Des abattages nombreux
Avec la chute du prix du lait, les réformes redeviennent de plus en plus nombreuses avec plus de 1450 000 vaches abattues en septembre (10000 animaux de plus qu’en 2007). Cet afflux d’animaux dans un contexte de consommation morose provoque une baisse des prix. Les vaches O et P ont perdu 8 % en un mois. Les poids à l’abattage comme pour les JB sont à la baisse.
La consommation est toujours en recul
En septembre, les achats des ménages en viande bovine sont restés peu dynamiques. Depuis le début de l’année en cumul c’est une baisse de 5%.
En Allemagne même si les prix sont encore élevés ils débutent une baisse. Au Royaume-Uni et en Irlande, les abattages de boeufs et de génisses repartent à la hausse.
Cette hausse de disponibilités, ainsi que la baisse de prix sur les autres marchés européens entraîne des cours en baisse.

MAIGRES, menace d’un nouveau blocage.

Après une reprise convenable des échanges franco-italiens, le maigre français pâtit de la lourdeur du marché du gras transalpin et reste sous la menace d’une nouvelle fermeture des frontières.

La forte baisse des envois vers l’Espagne liée aux modifications des échanges FCO a gommé la reprise des échanges vers l’Italie.
Après une demande importante de la part des Italiens, les échanges commencent à se devenir plus difficiles. Les abattages italiens de JB sont à la traîne pénalisées par une consommation en baisse et concurrencées par des importations des viandes bovines meilleur marchés. Après une baisse sensible début septembre, les cours du maigre sont de nouveau orientés à la baisse.

VEAUX DE BOUCHERIE, retour à l’équilibre.

Une embellie de la demande française a permis d’écouler une production en hausse sans chute des cours mais le maintien des prix est incertain.

Grâce à une importante campagne de promotion, la consommation de veau s’est redressée en septembre. Cette amélioration de la demande a permis d’absorber la hausse des abattages en septembre. Les disponibilités françaises étant suffisantes, les importations de viande de veau néerlandaise ont reculé. Les cours après un léger redressement en septembre ce sont stabilisés en octobre.

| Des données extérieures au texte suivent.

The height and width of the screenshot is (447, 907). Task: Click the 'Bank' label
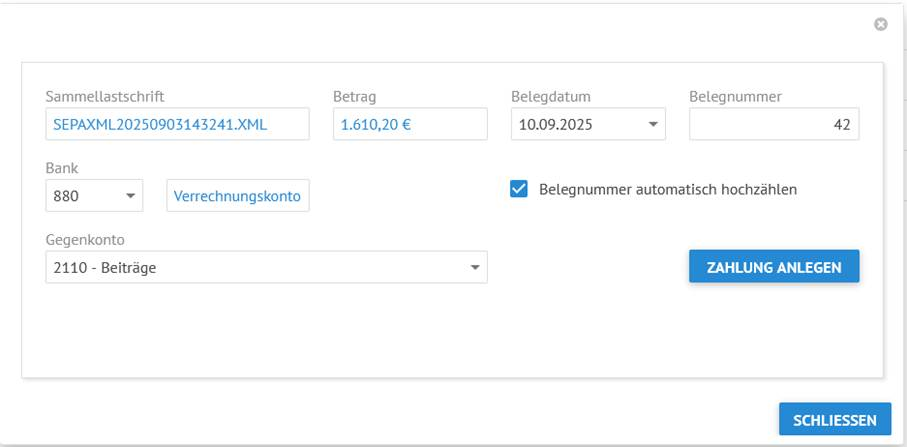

VEAUX DE 8 JOURS, toujours en mal de débouchés.

Demande modeste et disponibilités accrues pèsent sur les cours : les petits veaux laitiers ne valent plus grand-chose sur le marché.

Les cours des petits veaux laitiers français sont toujours à des niveaux historiquement bas. Elles sont aujourd’hui à 42% de moins qu’en 2007 et 57% de moins qu’en 2006
La tendance est la même chez les voisins européens avec des cotations espagnoles, allemandes et néerlandaises de 14 à 24% en deçà de leurs niveaux déjà bas.
Dans ce contexte d’offre abondante et de bon marché, les échanges intra-communautaires sont ralentis.